**Dataset records:**
****************************************

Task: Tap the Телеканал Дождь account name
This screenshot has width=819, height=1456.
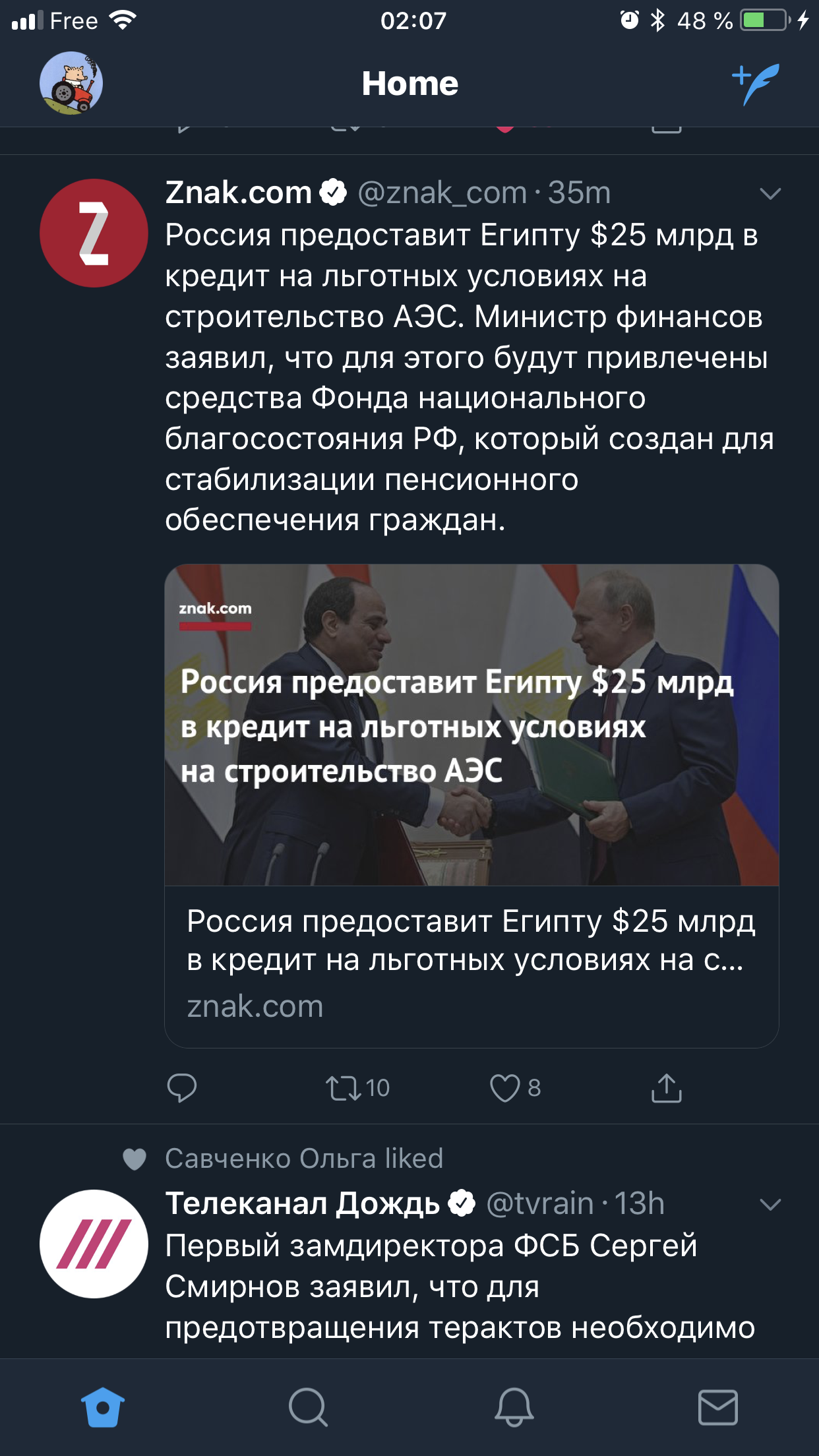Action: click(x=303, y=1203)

****************************************

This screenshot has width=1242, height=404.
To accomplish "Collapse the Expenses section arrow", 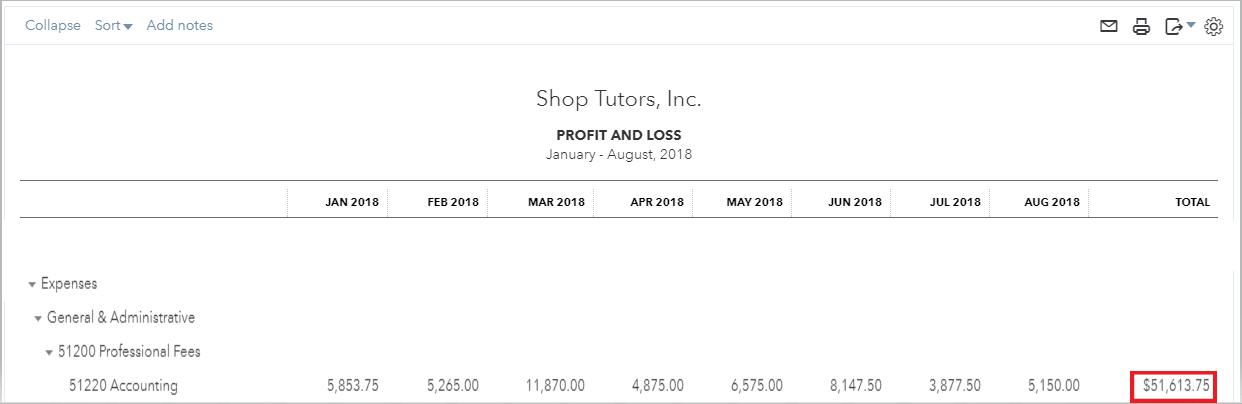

****************************************

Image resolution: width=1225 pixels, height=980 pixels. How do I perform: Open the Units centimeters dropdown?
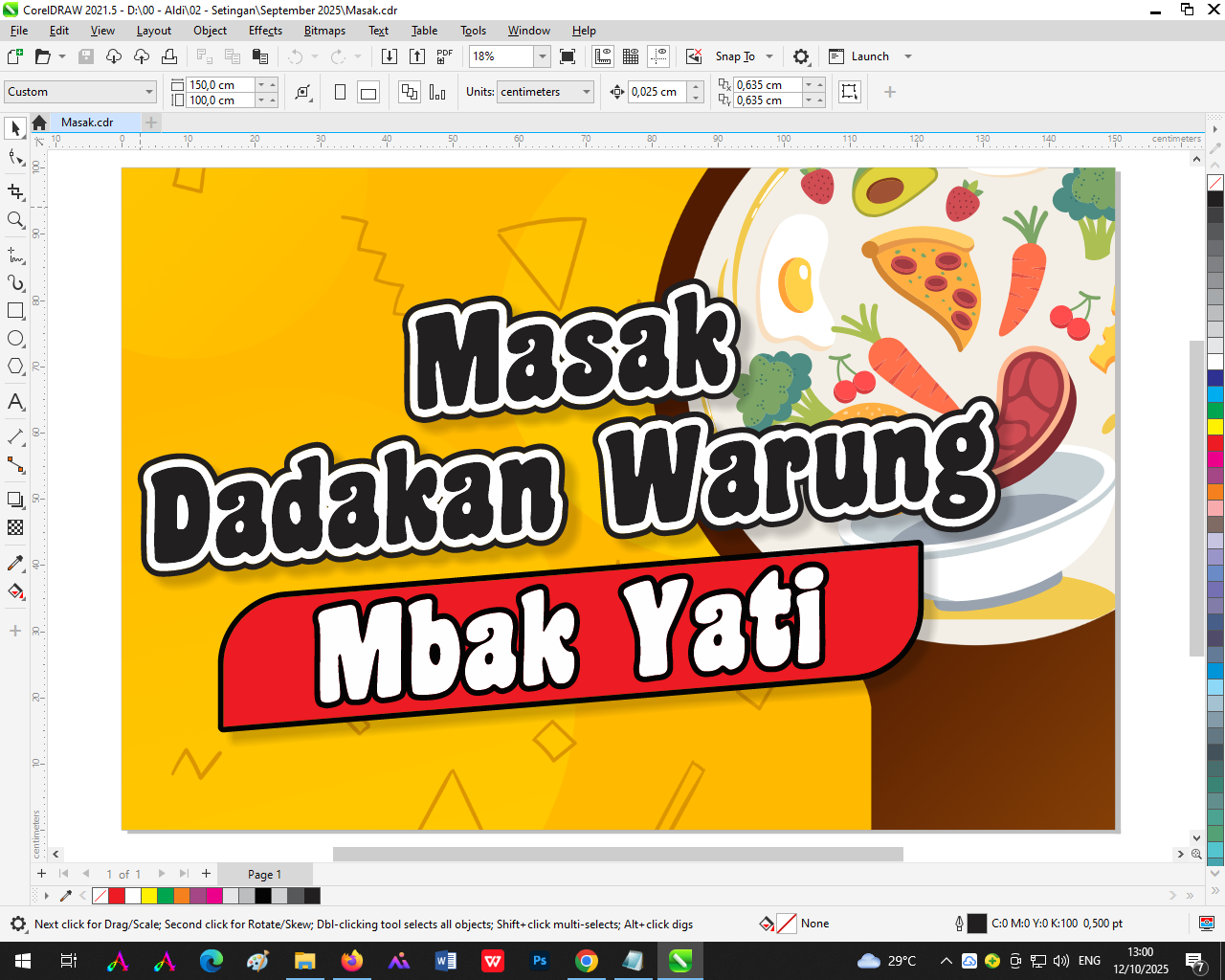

****************************************

**Prompt:** Give again, exactly as written above, every line from the one holding "This screenshot has width=1242, height=404." to the one holding "the Expenses section", with both ends kept and the pictures left out.

**Response:**
This screenshot has width=1242, height=404.
To accomplish "Collapse the Expenses section arrow", 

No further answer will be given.